_Détails du problème_. Convertissez en liste JSON de chaînes les lignes allant de celle qui contient "You are a computer-use agent. 1229x980" jusqu'à celle qui contient "(x=408, y=93)", ces deux lignes comprises. Produisez une chaîne par ligne et omettez les lignes vides.
----- Données fournies -----
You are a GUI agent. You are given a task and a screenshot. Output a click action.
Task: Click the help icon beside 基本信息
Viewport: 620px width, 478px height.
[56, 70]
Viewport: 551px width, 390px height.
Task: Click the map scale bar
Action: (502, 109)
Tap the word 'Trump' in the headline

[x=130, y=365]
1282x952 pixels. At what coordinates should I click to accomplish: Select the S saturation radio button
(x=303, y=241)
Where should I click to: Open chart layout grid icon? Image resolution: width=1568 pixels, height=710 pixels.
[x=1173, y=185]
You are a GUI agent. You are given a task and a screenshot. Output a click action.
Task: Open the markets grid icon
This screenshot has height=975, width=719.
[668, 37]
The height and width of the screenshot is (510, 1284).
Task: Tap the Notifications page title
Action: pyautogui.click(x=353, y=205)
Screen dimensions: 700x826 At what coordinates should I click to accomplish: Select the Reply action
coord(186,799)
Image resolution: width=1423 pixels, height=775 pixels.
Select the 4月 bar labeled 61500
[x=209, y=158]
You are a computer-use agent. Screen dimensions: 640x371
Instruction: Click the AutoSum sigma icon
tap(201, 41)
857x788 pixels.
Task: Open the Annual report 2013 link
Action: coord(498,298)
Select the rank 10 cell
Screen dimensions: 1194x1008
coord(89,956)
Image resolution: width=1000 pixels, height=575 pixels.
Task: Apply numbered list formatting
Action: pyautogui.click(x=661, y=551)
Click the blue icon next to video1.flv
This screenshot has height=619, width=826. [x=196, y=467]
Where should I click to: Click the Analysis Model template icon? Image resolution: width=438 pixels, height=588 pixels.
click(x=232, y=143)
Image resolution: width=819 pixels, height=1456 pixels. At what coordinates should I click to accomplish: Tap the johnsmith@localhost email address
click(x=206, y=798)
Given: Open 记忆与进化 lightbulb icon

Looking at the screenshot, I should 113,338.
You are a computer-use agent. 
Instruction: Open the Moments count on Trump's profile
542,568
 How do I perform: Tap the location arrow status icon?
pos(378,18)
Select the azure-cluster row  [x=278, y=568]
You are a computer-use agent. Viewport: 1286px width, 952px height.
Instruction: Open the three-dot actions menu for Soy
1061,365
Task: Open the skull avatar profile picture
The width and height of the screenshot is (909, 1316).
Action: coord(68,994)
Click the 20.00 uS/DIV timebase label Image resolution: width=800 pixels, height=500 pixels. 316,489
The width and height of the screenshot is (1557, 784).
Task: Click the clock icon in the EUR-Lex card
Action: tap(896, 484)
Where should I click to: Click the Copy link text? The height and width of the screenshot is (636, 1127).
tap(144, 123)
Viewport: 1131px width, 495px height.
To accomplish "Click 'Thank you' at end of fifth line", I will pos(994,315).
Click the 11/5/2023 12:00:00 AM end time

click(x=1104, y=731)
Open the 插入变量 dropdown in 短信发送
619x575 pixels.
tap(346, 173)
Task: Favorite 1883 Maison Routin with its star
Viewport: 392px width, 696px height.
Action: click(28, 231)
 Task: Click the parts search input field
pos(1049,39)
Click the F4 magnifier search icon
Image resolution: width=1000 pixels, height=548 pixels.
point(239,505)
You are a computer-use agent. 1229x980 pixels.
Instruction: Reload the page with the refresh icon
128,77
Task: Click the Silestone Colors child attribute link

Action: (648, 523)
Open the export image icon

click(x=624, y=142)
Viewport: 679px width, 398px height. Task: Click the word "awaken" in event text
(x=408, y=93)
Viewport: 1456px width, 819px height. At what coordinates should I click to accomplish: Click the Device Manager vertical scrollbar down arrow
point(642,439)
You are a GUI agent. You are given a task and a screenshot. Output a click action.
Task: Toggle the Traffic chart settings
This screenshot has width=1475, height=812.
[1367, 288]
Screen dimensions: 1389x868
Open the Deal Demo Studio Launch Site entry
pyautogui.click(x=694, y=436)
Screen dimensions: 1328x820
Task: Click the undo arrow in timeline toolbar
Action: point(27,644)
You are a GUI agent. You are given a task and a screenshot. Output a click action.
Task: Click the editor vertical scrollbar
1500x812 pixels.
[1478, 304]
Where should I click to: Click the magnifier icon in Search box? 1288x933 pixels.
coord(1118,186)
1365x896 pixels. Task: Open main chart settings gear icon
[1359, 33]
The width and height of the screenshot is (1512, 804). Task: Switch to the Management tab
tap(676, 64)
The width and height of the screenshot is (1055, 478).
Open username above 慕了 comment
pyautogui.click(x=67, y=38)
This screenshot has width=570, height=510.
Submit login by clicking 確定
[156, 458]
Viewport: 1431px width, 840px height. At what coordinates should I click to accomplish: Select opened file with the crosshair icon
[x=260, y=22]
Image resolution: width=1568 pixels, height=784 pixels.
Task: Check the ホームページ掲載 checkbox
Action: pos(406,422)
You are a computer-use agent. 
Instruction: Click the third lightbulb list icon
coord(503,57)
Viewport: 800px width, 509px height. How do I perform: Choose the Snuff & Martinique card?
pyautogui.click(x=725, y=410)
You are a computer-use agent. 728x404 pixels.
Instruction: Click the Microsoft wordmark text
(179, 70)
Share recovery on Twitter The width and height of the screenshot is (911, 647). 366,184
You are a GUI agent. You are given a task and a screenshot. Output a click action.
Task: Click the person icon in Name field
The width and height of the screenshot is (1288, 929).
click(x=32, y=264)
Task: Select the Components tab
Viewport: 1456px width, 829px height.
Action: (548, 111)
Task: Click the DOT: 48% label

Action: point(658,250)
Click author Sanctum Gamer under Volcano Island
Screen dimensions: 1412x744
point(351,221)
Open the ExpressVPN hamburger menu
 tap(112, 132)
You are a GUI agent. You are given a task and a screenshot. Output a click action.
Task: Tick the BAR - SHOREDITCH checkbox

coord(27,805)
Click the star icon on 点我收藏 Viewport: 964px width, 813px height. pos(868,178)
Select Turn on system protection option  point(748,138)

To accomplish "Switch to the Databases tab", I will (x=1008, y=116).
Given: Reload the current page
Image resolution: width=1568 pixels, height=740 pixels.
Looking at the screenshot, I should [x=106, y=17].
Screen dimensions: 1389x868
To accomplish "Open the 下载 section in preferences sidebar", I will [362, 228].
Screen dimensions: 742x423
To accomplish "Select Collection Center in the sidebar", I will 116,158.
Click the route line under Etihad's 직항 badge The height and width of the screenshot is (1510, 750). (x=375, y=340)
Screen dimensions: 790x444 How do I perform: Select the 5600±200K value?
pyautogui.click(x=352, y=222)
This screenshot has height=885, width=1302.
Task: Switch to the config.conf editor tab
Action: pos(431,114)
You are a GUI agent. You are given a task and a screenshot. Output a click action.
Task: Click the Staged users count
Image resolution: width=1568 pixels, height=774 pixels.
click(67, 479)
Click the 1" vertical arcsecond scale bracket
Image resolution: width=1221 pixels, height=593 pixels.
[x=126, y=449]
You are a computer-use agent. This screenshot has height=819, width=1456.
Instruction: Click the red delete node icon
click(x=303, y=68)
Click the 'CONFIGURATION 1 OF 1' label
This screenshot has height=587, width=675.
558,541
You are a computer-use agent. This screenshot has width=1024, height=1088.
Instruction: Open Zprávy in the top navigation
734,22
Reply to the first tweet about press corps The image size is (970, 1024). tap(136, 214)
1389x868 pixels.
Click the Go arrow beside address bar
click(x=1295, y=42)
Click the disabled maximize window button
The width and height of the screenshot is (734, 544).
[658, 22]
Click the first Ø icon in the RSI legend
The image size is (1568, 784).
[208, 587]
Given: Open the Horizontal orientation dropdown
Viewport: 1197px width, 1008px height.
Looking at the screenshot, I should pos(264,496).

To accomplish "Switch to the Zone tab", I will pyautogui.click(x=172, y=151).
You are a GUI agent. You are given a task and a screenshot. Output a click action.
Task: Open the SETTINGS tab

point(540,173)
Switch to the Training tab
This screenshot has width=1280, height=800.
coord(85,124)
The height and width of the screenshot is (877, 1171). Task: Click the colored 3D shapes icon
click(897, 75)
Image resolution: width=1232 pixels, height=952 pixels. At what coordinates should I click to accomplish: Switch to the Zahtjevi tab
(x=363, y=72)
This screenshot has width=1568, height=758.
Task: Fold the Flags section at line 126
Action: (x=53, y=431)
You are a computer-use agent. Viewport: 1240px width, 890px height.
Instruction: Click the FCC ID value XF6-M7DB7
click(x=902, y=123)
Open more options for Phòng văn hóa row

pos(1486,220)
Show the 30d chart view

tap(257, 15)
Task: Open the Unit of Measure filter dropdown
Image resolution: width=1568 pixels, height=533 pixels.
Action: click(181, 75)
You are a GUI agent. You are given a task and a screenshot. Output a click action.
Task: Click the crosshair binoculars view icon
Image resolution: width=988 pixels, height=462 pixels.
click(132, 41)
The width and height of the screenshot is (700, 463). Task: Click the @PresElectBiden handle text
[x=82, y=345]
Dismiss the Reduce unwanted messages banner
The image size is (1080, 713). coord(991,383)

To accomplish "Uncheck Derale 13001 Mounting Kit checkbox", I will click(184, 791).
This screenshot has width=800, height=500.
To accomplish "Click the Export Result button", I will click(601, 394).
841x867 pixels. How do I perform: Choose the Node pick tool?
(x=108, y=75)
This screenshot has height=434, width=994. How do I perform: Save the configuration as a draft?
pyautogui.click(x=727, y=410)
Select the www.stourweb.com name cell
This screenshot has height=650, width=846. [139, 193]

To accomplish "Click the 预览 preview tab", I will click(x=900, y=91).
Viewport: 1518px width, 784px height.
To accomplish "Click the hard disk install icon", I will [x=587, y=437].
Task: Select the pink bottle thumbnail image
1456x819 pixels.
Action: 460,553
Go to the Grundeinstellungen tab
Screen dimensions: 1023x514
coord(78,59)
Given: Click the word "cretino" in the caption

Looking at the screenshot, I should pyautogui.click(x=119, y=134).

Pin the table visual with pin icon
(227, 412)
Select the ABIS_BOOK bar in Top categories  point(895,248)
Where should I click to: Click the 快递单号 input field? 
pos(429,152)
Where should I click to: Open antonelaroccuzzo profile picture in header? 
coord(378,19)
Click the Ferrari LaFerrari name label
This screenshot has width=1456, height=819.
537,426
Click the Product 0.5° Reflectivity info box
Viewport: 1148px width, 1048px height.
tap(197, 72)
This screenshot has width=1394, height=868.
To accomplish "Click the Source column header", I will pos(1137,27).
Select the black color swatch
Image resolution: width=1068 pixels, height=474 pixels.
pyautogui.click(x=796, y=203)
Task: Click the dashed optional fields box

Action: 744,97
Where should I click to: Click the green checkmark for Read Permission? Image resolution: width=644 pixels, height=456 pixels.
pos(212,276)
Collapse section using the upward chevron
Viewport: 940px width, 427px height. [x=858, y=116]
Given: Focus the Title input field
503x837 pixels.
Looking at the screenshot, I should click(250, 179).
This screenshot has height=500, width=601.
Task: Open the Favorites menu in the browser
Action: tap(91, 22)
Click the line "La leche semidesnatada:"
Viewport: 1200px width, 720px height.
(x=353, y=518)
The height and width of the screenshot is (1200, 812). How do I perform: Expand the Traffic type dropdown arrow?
-----
_Solution_.
[
  "You are a computer-use agent. 1229x980 pixels.",
  "Instruction: Reload the page with the refresh icon",
  "128,77",
  "Task: Click the Silestone Colors child attribute link",
  "Action: (648, 523)",
  "Open the export image icon",
  "click(x=624, y=142)",
  "Viewport: 679px width, 398px height. Task: Click the word \"awaken\" in event text",
  "(x=408, y=93)"
]